→ **What needs to be done**
Check each line of the entries below for the string "agent" and state how many lines have it, with no other text.

[Collected data entries]
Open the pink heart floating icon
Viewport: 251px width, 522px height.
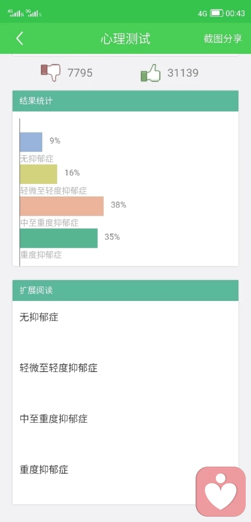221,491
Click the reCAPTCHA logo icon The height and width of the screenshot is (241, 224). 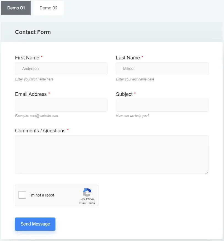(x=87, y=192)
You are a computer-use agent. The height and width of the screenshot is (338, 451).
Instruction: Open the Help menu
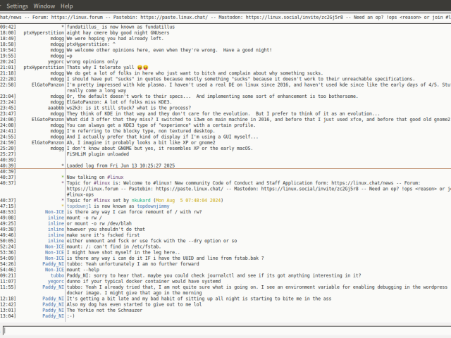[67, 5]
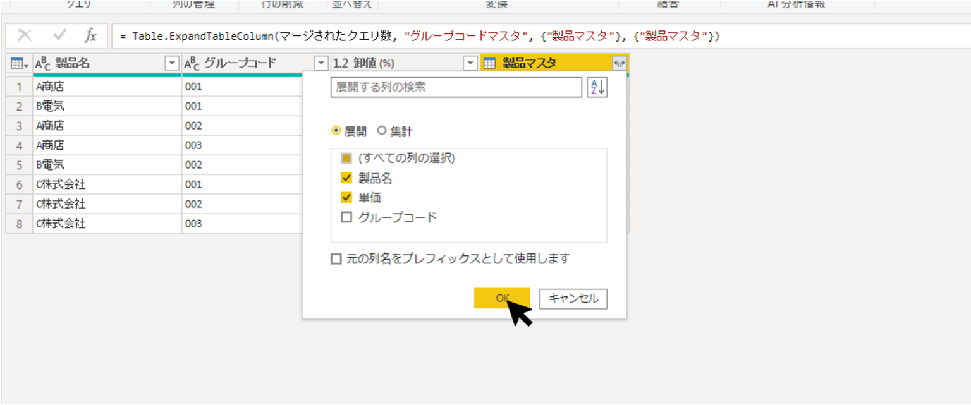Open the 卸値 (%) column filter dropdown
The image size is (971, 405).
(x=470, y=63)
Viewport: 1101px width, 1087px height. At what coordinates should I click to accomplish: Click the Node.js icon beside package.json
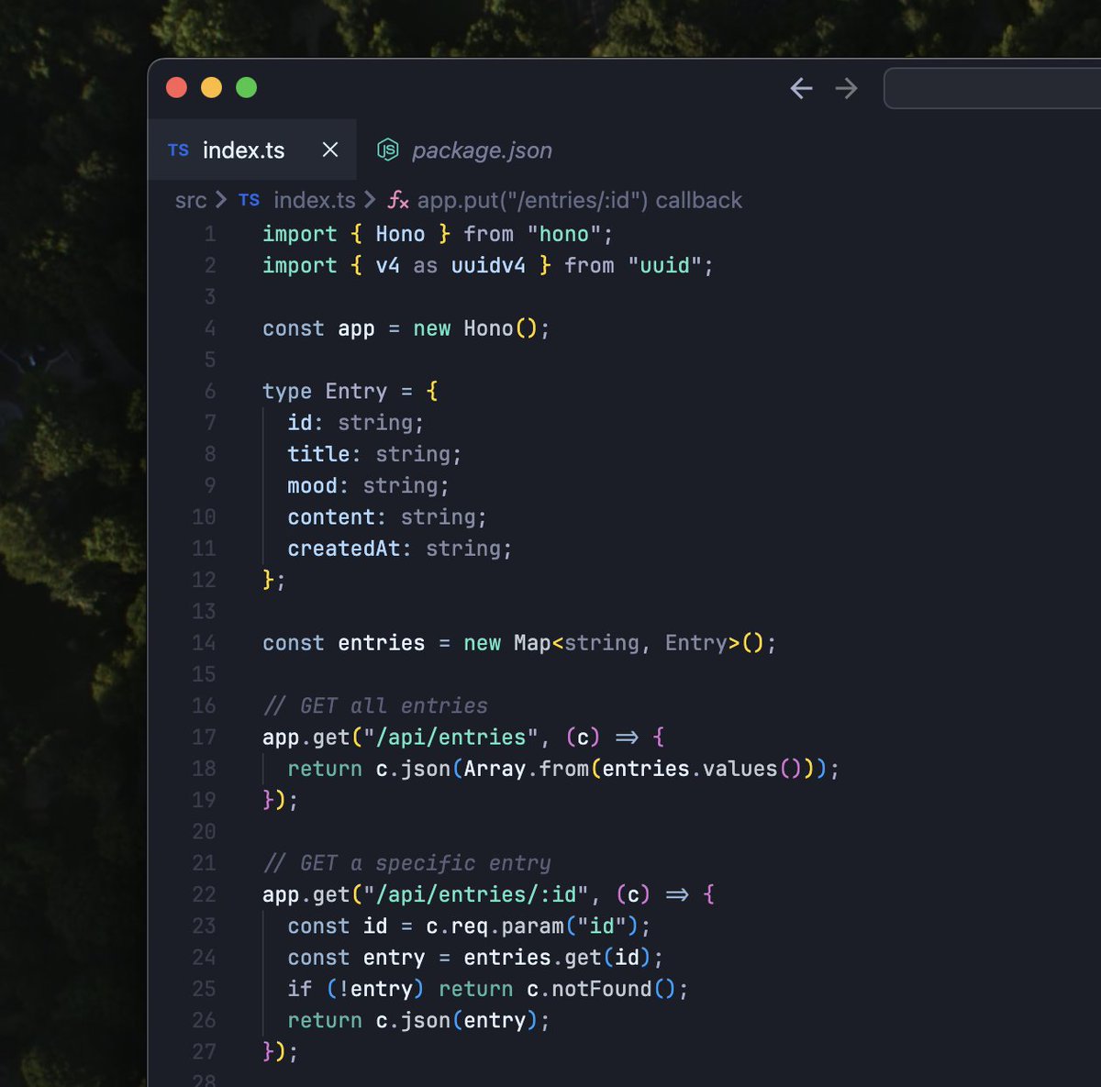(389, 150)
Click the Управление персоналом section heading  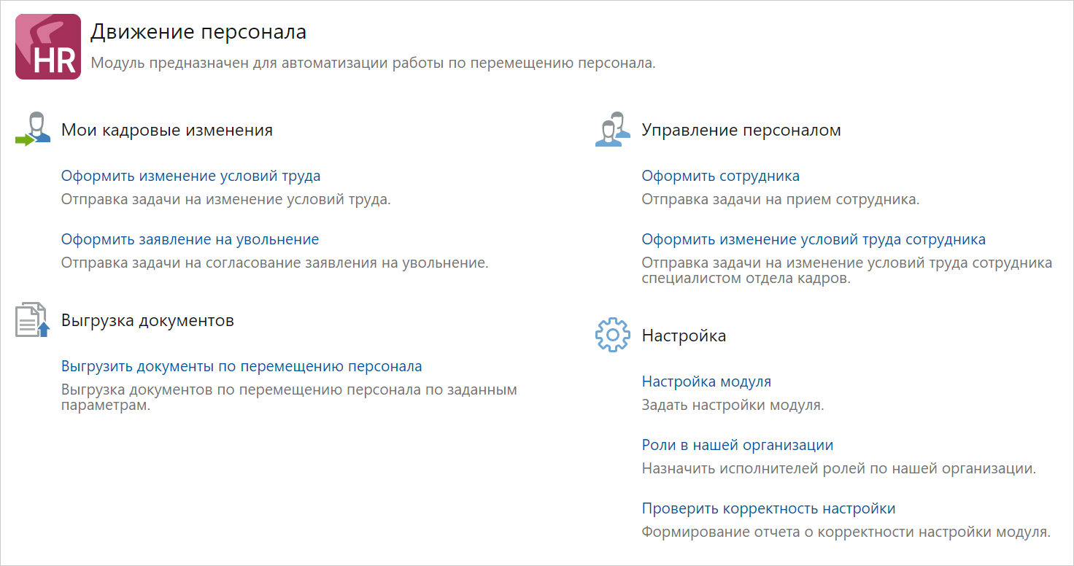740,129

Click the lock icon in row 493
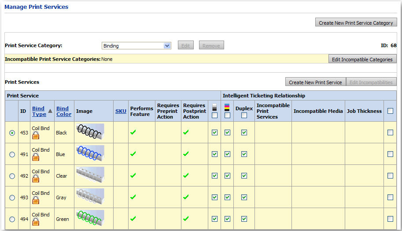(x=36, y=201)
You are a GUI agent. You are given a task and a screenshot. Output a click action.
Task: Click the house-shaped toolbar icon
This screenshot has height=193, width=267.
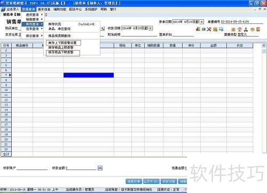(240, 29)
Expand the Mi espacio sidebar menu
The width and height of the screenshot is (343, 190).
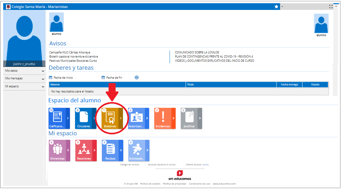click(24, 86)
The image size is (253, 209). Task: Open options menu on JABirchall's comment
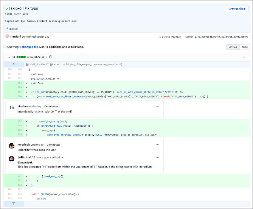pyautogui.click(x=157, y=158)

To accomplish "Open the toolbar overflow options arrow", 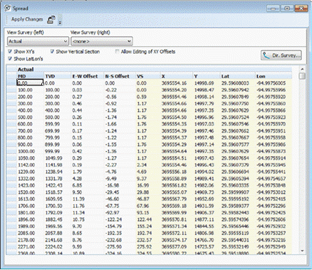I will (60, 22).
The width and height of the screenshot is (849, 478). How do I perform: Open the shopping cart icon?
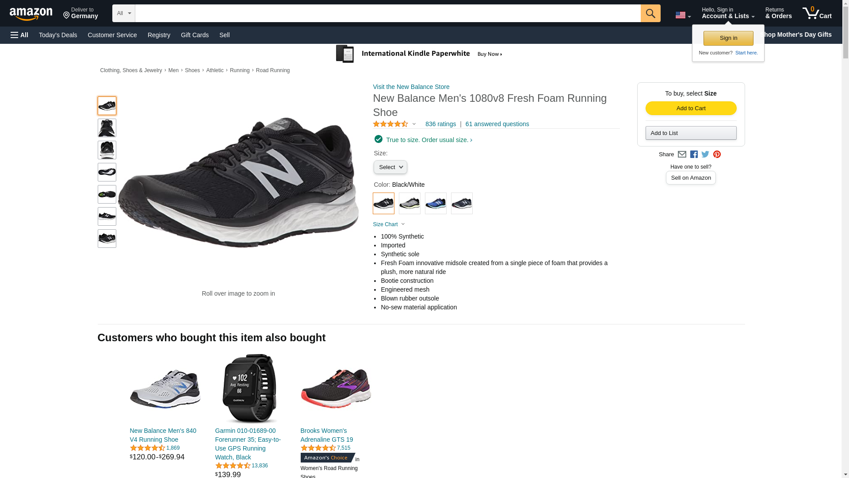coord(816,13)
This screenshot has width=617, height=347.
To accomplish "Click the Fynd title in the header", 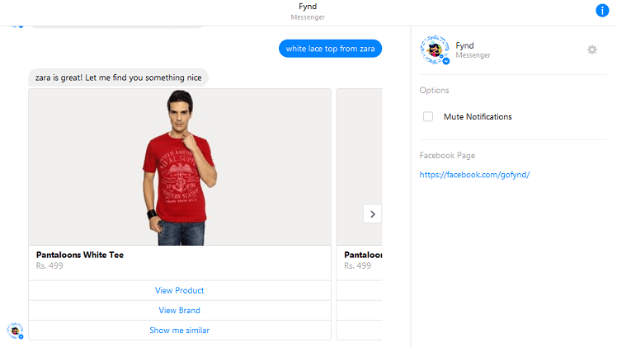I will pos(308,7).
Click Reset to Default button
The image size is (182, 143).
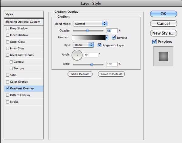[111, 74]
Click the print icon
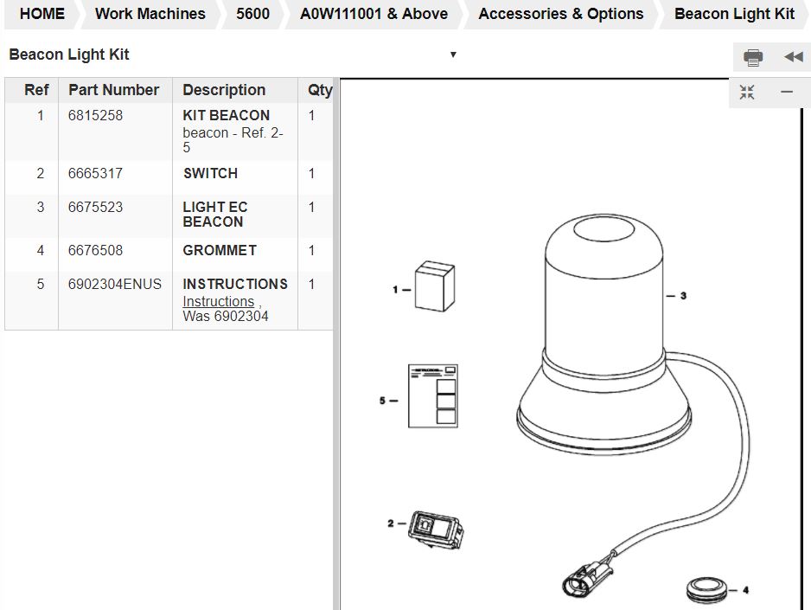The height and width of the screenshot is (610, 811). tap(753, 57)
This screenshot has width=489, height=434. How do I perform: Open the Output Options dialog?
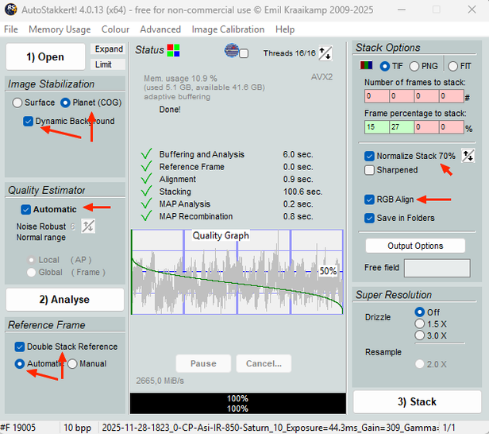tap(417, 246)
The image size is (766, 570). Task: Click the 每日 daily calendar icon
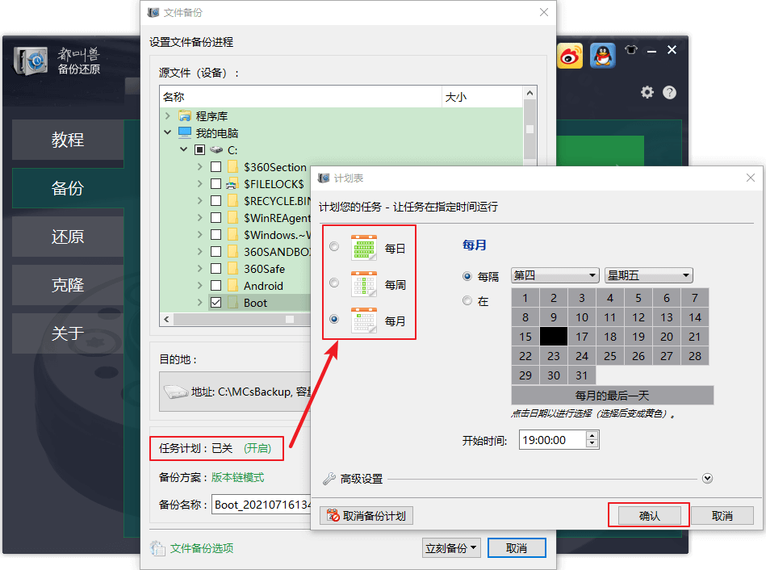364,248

→ **Task result**
2